── RECORDS SUPPLIED ──

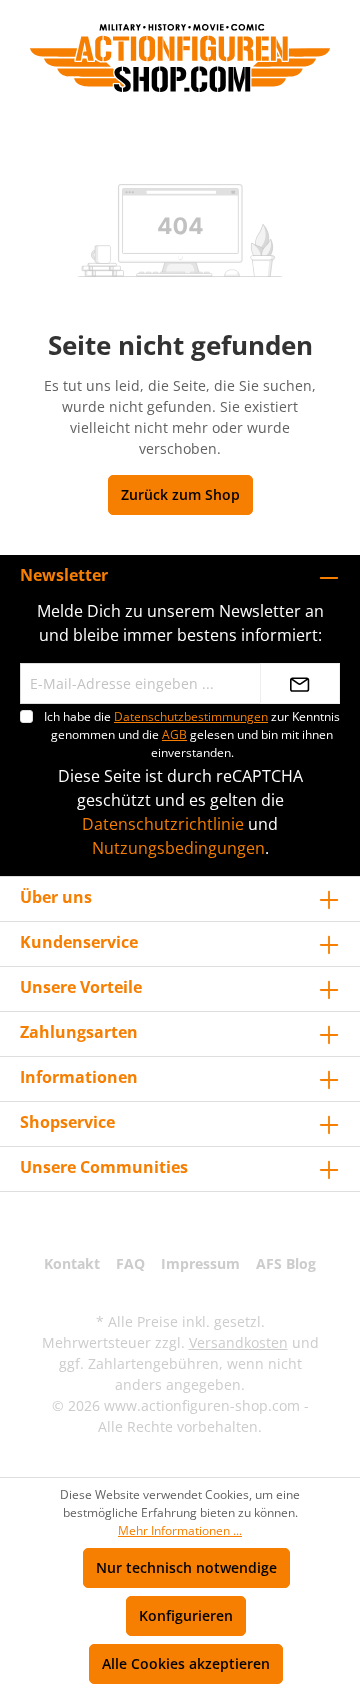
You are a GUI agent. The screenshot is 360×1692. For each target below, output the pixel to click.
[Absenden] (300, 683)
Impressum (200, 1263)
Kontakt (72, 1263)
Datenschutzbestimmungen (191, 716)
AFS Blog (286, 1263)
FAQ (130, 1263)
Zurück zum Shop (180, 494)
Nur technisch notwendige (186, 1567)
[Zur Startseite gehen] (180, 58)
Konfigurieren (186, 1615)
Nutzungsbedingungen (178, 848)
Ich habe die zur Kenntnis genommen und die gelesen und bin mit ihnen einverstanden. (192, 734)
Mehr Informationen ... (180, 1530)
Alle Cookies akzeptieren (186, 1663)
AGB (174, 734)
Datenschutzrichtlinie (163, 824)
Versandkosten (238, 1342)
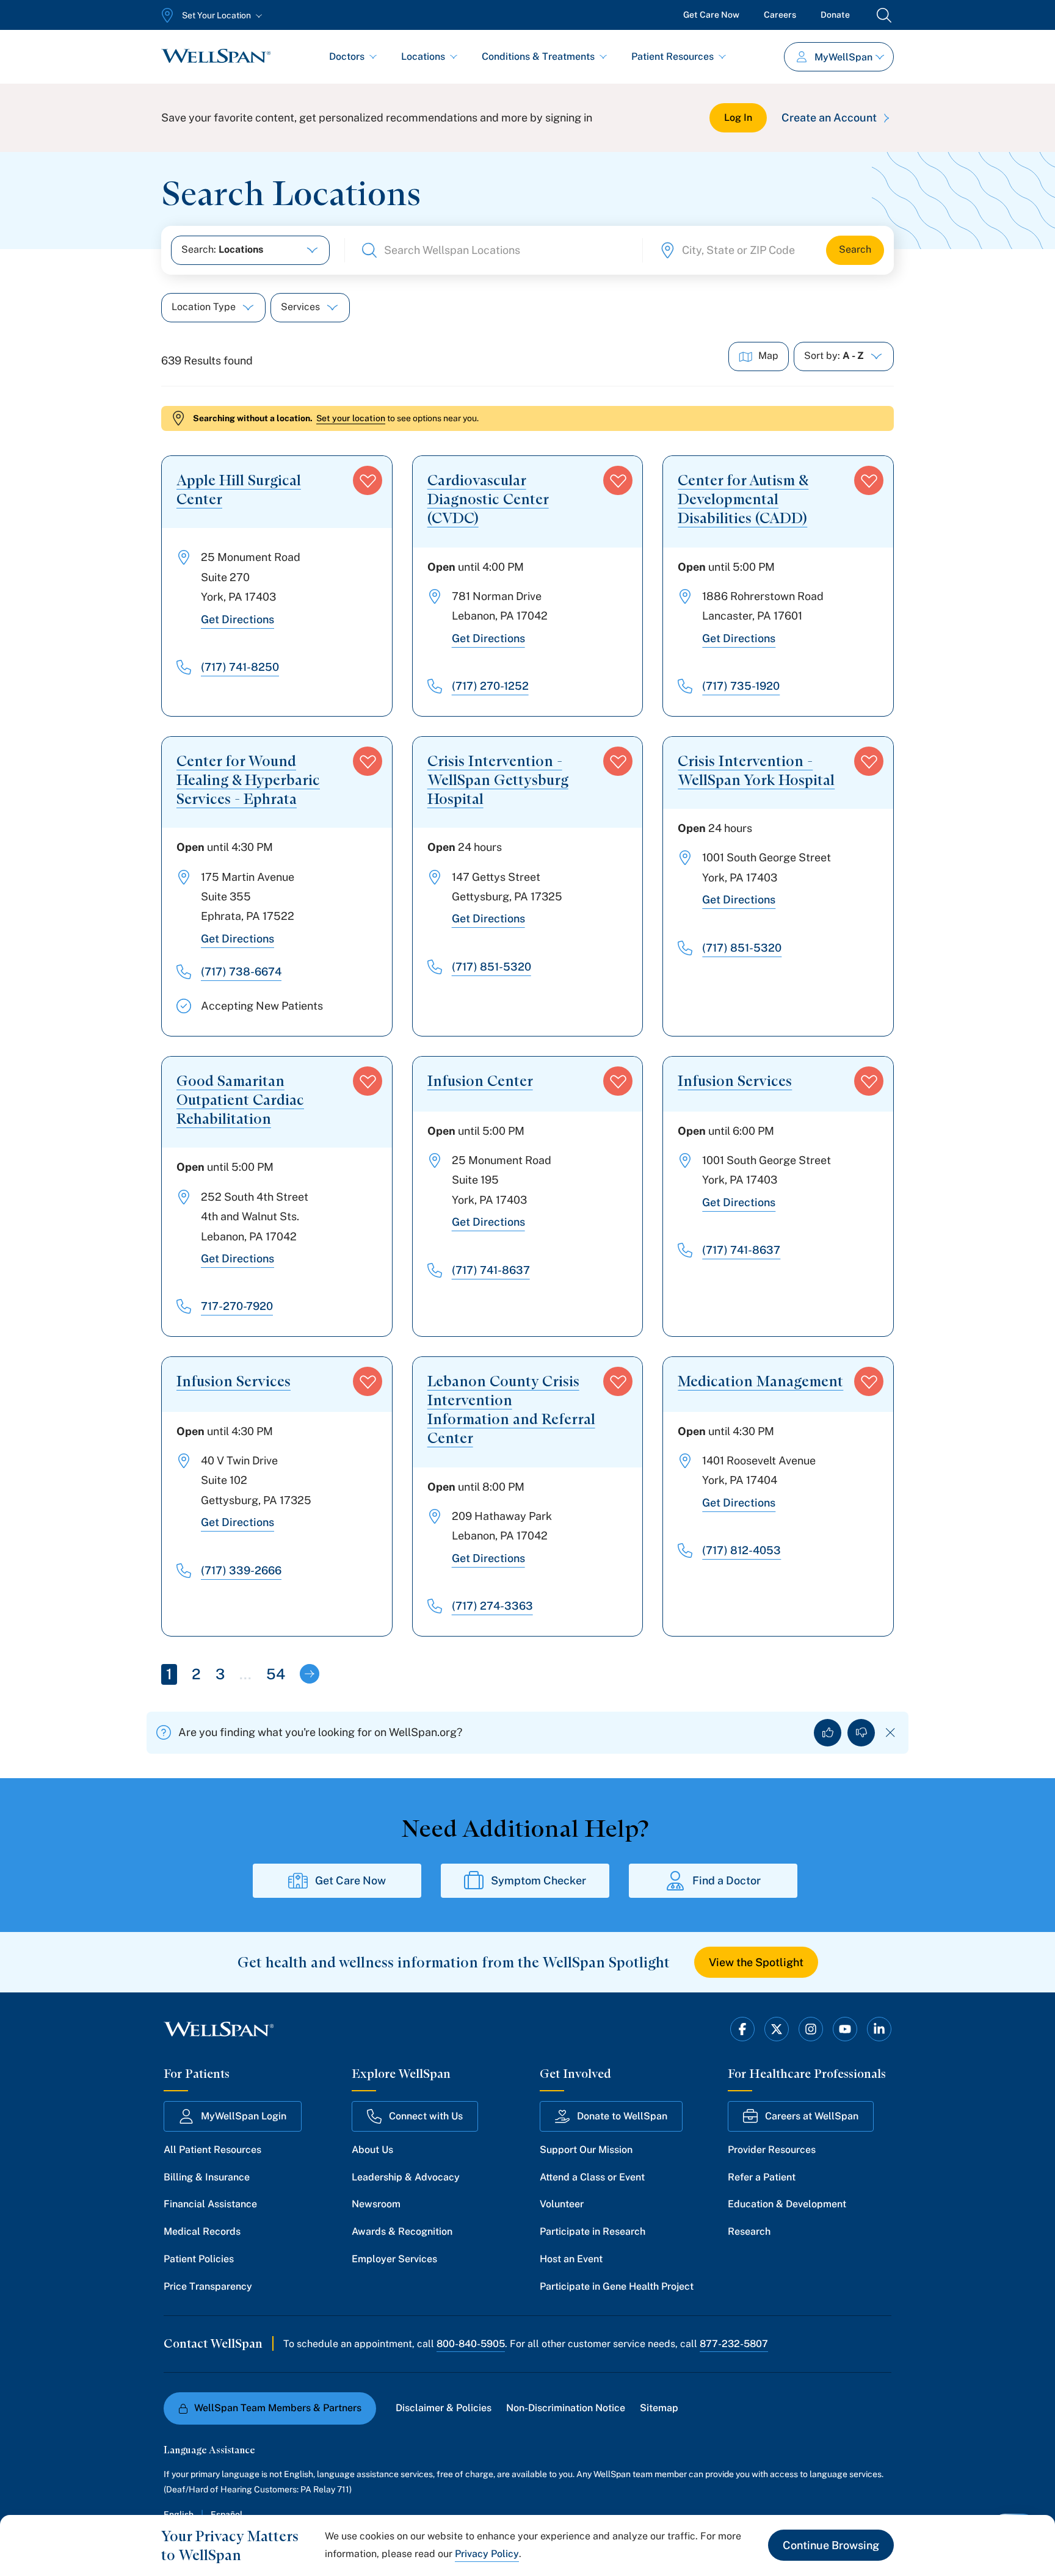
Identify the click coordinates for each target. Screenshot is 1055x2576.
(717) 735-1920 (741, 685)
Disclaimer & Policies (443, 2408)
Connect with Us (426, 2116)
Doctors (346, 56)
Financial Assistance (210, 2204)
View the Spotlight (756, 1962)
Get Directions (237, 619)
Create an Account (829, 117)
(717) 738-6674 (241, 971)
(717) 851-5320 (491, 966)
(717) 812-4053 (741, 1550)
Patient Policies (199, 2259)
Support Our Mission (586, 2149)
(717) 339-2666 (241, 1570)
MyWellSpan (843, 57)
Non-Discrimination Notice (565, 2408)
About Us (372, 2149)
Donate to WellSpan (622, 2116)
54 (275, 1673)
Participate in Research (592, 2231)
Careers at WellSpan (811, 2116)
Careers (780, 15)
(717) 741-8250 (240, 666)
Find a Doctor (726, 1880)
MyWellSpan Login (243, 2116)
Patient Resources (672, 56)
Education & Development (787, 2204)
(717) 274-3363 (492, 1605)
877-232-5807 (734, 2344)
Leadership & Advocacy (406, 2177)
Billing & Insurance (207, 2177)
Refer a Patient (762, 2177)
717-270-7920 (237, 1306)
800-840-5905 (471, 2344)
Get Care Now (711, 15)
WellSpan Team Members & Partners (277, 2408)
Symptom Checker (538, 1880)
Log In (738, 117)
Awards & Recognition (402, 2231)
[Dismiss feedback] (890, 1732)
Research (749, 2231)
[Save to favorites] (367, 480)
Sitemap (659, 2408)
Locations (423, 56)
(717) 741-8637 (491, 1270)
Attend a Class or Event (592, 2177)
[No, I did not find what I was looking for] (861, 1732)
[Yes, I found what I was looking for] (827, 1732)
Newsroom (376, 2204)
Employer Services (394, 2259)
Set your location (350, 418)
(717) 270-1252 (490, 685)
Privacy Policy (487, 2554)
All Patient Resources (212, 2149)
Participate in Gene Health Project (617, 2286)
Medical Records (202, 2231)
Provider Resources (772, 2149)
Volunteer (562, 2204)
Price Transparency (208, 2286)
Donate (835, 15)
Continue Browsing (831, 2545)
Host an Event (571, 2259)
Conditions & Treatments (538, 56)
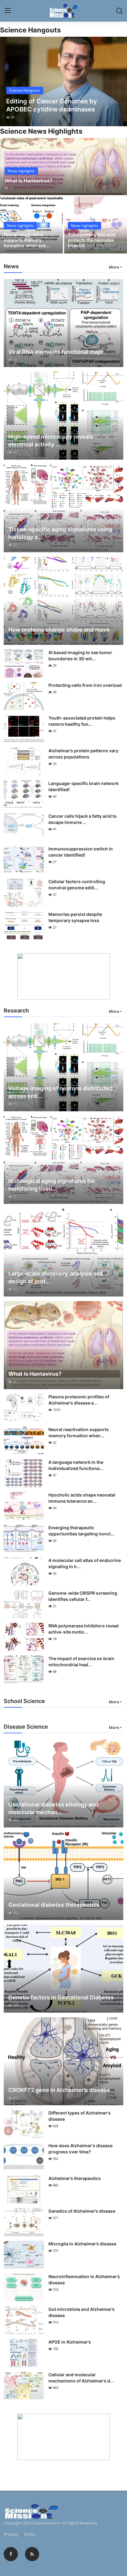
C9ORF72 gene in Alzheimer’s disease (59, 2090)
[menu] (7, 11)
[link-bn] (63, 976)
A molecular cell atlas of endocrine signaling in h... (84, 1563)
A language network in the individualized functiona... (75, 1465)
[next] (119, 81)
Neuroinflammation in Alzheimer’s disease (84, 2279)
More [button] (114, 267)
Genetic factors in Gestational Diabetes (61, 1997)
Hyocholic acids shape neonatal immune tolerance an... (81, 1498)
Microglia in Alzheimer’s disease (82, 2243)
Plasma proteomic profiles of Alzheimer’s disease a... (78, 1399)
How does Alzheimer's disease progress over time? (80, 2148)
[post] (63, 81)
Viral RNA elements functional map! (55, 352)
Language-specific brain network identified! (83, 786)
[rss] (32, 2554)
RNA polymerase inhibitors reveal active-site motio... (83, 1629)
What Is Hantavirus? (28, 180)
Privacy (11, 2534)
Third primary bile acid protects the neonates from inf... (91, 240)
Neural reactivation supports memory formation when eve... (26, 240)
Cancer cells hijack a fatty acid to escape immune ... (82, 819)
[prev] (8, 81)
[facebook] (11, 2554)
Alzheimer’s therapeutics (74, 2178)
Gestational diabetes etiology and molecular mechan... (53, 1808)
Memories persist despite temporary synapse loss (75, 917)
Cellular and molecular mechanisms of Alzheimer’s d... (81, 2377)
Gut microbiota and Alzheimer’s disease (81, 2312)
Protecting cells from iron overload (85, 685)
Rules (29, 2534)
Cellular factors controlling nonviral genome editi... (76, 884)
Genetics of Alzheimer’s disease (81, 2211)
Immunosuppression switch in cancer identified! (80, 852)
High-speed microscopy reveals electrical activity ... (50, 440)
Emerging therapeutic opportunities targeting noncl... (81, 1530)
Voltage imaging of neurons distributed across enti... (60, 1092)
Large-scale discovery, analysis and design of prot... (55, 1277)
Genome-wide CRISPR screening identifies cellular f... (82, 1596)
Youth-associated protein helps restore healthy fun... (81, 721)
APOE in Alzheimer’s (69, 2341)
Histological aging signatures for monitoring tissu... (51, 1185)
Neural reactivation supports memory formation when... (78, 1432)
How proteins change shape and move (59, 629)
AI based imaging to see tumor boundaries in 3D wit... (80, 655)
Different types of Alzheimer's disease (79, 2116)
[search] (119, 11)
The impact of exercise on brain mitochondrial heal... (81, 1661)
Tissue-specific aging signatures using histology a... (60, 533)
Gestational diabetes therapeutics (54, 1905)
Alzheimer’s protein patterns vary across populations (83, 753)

───

WORK TO BE COMPLETED: Quote the records above exactly, leaving out any pictures.

TASK RESPONSE:
You are a GUI agent. The screenshot is 360×1692. For each target below, output the pixel to click.
[Absenden] (300, 683)
Impressum (200, 1263)
Kontakt (72, 1263)
Datenschutzbestimmungen (191, 716)
AFS Blog (286, 1263)
FAQ (130, 1263)
Zurück zum Shop (180, 494)
Nur technisch notwendige (186, 1567)
[Zur Startseite gehen] (180, 58)
Konfigurieren (186, 1615)
Nutzungsbedingungen (178, 848)
Ich habe die zur Kenntnis genommen und die gelesen und bin mit ihnen einverstanden. (192, 734)
Mehr Informationen ... (180, 1530)
Alle Cookies akzeptieren (186, 1663)
AGB (174, 734)
Datenschutzrichtlinie (163, 824)
Versandkosten (238, 1342)
Identify the click coordinates for each target. Screenshot is 1055x2576.
(717) 735-1920 (741, 685)
Disclaimer & Policies (443, 2408)
Connect with Us (426, 2116)
Doctors (346, 56)
Financial Assistance (210, 2204)
View the Spotlight (756, 1962)
Get Directions (237, 619)
Create an Account (829, 117)
(717) 738-6674 (241, 971)
(717) 851-5320 (491, 966)
(717) 812-4053 (741, 1550)
Patient Policies (199, 2259)
Support Our Mission (586, 2149)
(717) 339-2666 (241, 1570)
MyWellSpan (843, 57)
Non-Discrimination Notice (565, 2408)
About Us (372, 2149)
Donate to WellSpan (622, 2116)
54 (275, 1673)
Participate in Research (592, 2231)
Careers at WellSpan (811, 2116)
Careers (780, 15)
(717) 741-8250 (240, 666)
Find a Doctor (726, 1880)
MyWellSpan Login (243, 2116)
Patient Resources (672, 56)
Education & Development (787, 2204)
(717) 274-3363 (492, 1605)
877-232-5807 (734, 2344)
Leadership & Advocacy (406, 2177)
Billing & Insurance (207, 2177)
Refer a Patient (762, 2177)
717-270-7920 (237, 1306)
800-840-5905 (471, 2344)
Get Care Now (711, 15)
WellSpan Team Members & Partners (277, 2408)
Symptom Checker (538, 1880)
Log In (738, 117)
Awards & Recognition (402, 2231)
[Dismiss feedback] (890, 1732)
Research (749, 2231)
[Save to favorites] (367, 480)
Sitemap (659, 2408)
Locations (423, 56)
(717) 741-8637 (491, 1270)
Attend a Class or Event (592, 2177)
[No, I did not find what I was looking for] (861, 1732)
[Yes, I found what I was looking for] (827, 1732)
Newsroom (376, 2204)
Employer Services (394, 2259)
Set your location (350, 418)
(717) 270-1252 (490, 685)
Privacy Policy (487, 2554)
All Patient Resources (212, 2149)
Participate in Gene Health Project (617, 2286)
Medical Records (202, 2231)
Provider Resources (772, 2149)
Volunteer (562, 2204)
Price Transparency (208, 2286)
Donate (835, 15)
Continue Browsing (831, 2545)
Host an Event (571, 2259)
Conditions & Treatments (538, 56)
C9ORF72 gene in Alzheimer’s disease (59, 2090)
[menu] (7, 11)
[link-bn] (63, 976)
A molecular cell atlas of endocrine signaling in h... (84, 1563)
A language network in the individualized functiona... (75, 1465)
[next] (119, 81)
Neuroinflammation in Alzheimer’s disease (84, 2279)
More [button] (114, 267)
Genetic factors in Gestational Diabetes (61, 1997)
Hyocholic acids shape neonatal immune tolerance an... (81, 1498)
Microglia in Alzheimer’s disease (82, 2243)
Plasma proteomic profiles of Alzheimer’s disease a... (78, 1399)
How does Alzheimer's disease progress over time? (80, 2148)
[post] (63, 81)
Viral RNA elements functional map! (55, 352)
Language-specific brain network identified! (83, 786)
[rss] (32, 2554)
RNA polymerase inhibitors reveal active-site motio... (83, 1629)
What Is Hantavirus? (28, 180)
Privacy (11, 2534)
Third primary bile acid protects the neonates from inf... (91, 240)
Neural reactivation supports memory formation when eve... (26, 240)
Cancer cells hijack a fatty acid to escape immune ... (82, 819)
[prev] (8, 81)
[facebook] (11, 2554)
Alzheimer’s therapeutics (74, 2178)
Gestational diabetes etiology and molecular mechan... (53, 1808)
Memories persist despite temporary synapse loss (75, 917)
Cellular and molecular mechanisms of Alzheimer’s d... (81, 2377)
Gut microbiota and Alzheimer’s disease (81, 2312)
Protecting cells from iron overload (85, 685)
Rules (29, 2534)
Cellular factors controlling nonviral genome editi... (76, 884)
Genetics of Alzheimer’s disease (81, 2211)
Immunosuppression switch in cancer identified! (80, 852)
High-speed microscopy reveals electrical activity ... (50, 440)
Emerging therapeutic opportunities targeting noncl... (81, 1530)
Voltage imaging of neurons distributed across enti... (60, 1092)
Large-scale discovery, analysis and design of prot... (55, 1277)
Genome-wide CRISPR screening identifies cellular f... (82, 1596)
Youth-associated protein helps restore healthy fun... (81, 721)
APOE in Alzheimer’s (69, 2341)
Histological aging signatures for monitoring tissu... (51, 1185)
Neural reactivation supports memory formation when... (78, 1432)
How proteins change shape and move (59, 629)
AI based imaging to see tumor boundaries in 3D wit... (80, 655)
Different types of Alzheimer's disease (79, 2116)
[search] (119, 11)
The impact of exercise on brain mitochondrial heal... (81, 1661)
Tissue-specific aging signatures using histology a... (60, 533)
Gestational diabetes therapeutics (54, 1905)
Alzheimer’s protein patterns vary across populations (83, 753)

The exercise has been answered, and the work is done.